Stored items
========

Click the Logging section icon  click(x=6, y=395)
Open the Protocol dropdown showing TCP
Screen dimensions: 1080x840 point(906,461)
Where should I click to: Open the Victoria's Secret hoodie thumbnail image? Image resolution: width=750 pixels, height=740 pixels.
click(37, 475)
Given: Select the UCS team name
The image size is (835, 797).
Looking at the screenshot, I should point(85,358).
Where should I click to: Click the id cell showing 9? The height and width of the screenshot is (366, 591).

========

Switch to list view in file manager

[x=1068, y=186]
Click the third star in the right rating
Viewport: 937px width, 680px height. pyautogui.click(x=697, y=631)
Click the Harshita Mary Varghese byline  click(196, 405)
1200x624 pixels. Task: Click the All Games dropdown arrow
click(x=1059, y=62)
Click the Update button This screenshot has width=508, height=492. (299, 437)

========

> _TASK GOAL_
From the data above, output exactly the lines between the one containing "Click the Harshita" and the one containing "Click the Update", counting both of them.

> _RESPONSE AREA_
Click the Harshita Mary Varghese byline  click(196, 405)
1200x624 pixels. Task: Click the All Games dropdown arrow
click(x=1059, y=62)
Click the Update button This screenshot has width=508, height=492. (299, 437)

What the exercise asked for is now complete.